A Intel anunciou que irá ao mercado para uma captação de US$ 15 bilhões por meio de uma oferta pública de ações. A operação, coordenada por um sindicato de bancos que inclui J.P. Morgan, Goldman Sachs, Morgan Stanley e Citigroup, visa levantar capital para "fins corporativos gerais", com foco em despesas de capital e capital de giro, segundo reportagem da Forbes España.
A movimentação ocorre em um momento crucial para a gigante de Santa Clara. Após ver suas ações valorizarem mais de 150% no acumulado do ano, a empresa busca converter essa confiança do mercado em caixa para financiar sua ambiciosa e custosa estratégia de recuperação. A tese é clara: para competir na era da inteligência artificial, é preciso investir pesado, e a Intel está passando o chapéu.
A aposta na manufatura e IA
A captação está diretamente ligada à estratégia IDM 2.0, liderada pelo CEO Pat Gelsinger, que busca restaurar a liderança da Intel em manufatura de semicondutores e se posicionar como um player central no ecossistema de IA. Segundo a empresa, a demanda por computação de IA é "sólida e sustentável", e o capital será usado para explorar oportunidades em áreas como "IA física, chips desenhados à medida, empacotamento avançado e obleas externas" — um jargão para fabricação de chips para terceiros.
Essencialmente, a Intel quer se tornar uma 'foundry' (fabricante por contrato) de ponta, competindo diretamente com a TSMC, ao mesmo tempo que desenvolve seus próprios chips para rivalizar com a Nvidia.
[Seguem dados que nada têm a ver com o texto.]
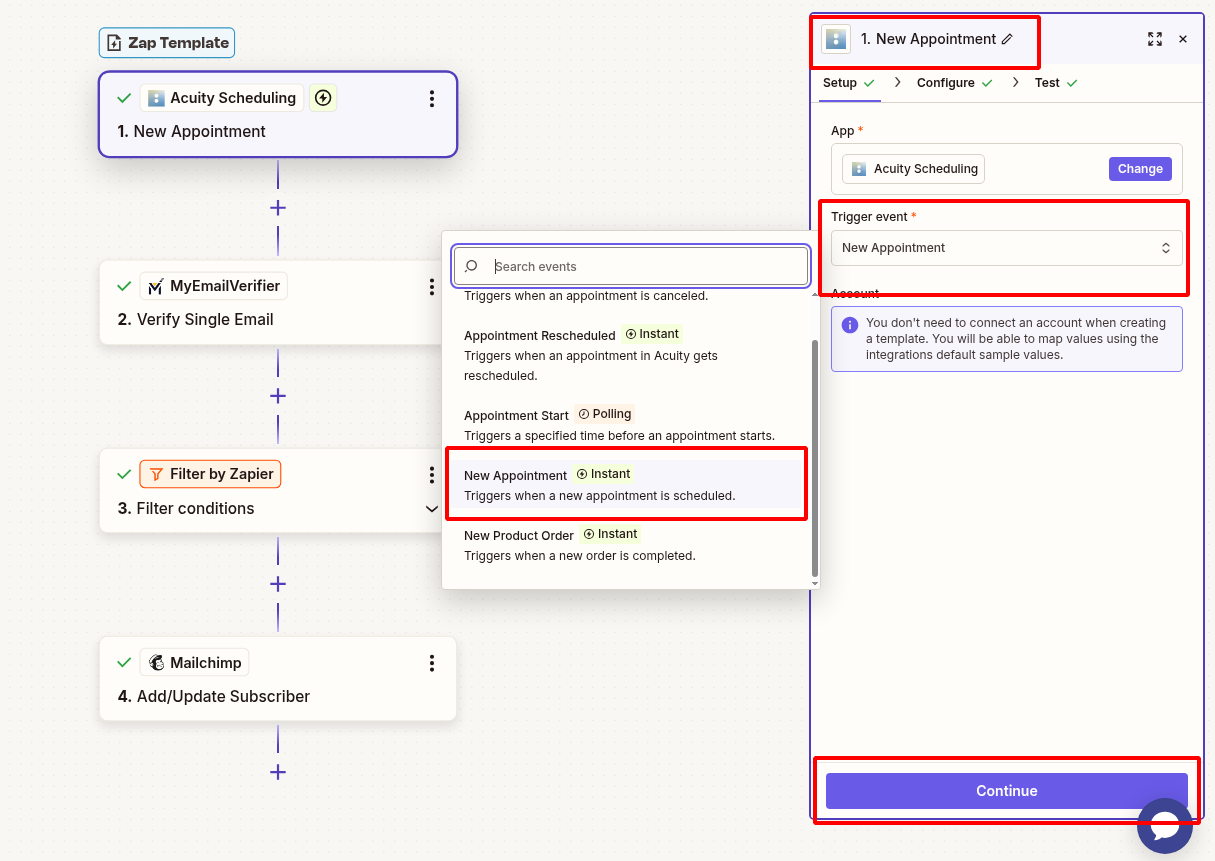This screenshot has height=861, width=1215.
Task: Expand the panel with the fullscreen icon
Action: pyautogui.click(x=1155, y=39)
A oferta de ações é uma forma de financiar as novas e caríssimas fábricas (fabs) necessárias para essa empreitada, aproveitando o bom momento da ação para evitar um endividamento excessivo e manter seu grau de investimento. A queda de mais de 3% no pré-mercado reflete a diluição para os acionistas atuais, o preço a pagar pela aposta de longo prazo.
A mensagem da Intel ao mercado é direta: a virada tecnológica tem um custo multibilionário. A empresa está usando a euforia em torno da IA para financiar a infraestrutura que, espera ela, a tornará relevante novamente. Resta saber se o capital será suficiente para fechar a distância para os líderes de um setor que não para de acelerar.